(Given text)

Vacancies in Calgary’s downtown office towers have risen to record levels and there’s no landlord relief in sight with almost one in three offices sitting empty and sublets accounting for a quarter of available spaces on the market.
The city’s glut of empty office space has previously been linked to overbuilding but two commercial real estate reports released this past week show that downtown vacancy rates in Canada’s oil and gas capital are the highest in the country and growing – despite no major new towers opening in the past two years.
Vacancies are likely to go even higher, both reports note, driven by short-term factors including layoffs resulting from the takeover of Husky Energy Inc. by Cenovus Energy Inc. and longer-term job losses from cost-cutting and mergers in the oil and gas sector.
In its report released Thursday, real estate firm CBRE says the equivalent of four CFL football fields in downtown office space was emptied in the last quarter of 2020.

(End Given text)

[Work order 1] In the passage on Calgary's office vacancies, rewrite the text from "In its report" to "quarter of 2020.", replacing "CFL football fields" with "NFL football fields".
[Work order 2] Summarize the passage on Calgary's office vacancies in two sentences.

(Dataset content)

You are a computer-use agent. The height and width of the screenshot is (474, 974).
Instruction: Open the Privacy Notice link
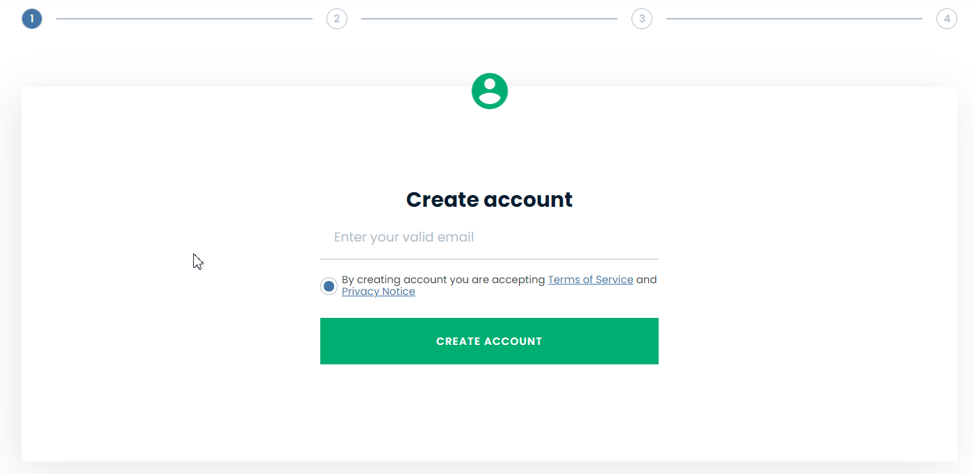(379, 291)
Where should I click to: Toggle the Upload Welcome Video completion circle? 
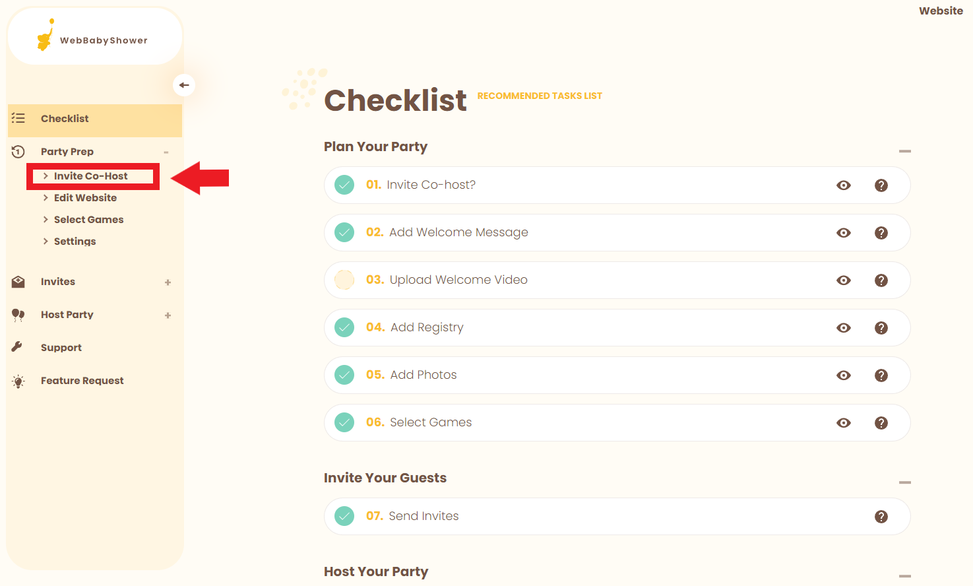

(End Dataset content)

[Answer section 1]
In its report released Thursday, real estate firm CBRE says the equivalent of four NFL football fields in downtown office space was emptied in the last quarter of 2020.

[Answer section 2] Downtown Calgary's office vacancies have reached record levels, with almost one in three offices empty and sublets making up a quarter of available space. Two commercial real estate reports show that these rates are the highest in Canada and are expected to rise further because of layoffs from Cenovus Energy's takeover of Husky Energy and longer-term oil and gas job losses from cost-cutting and mergers.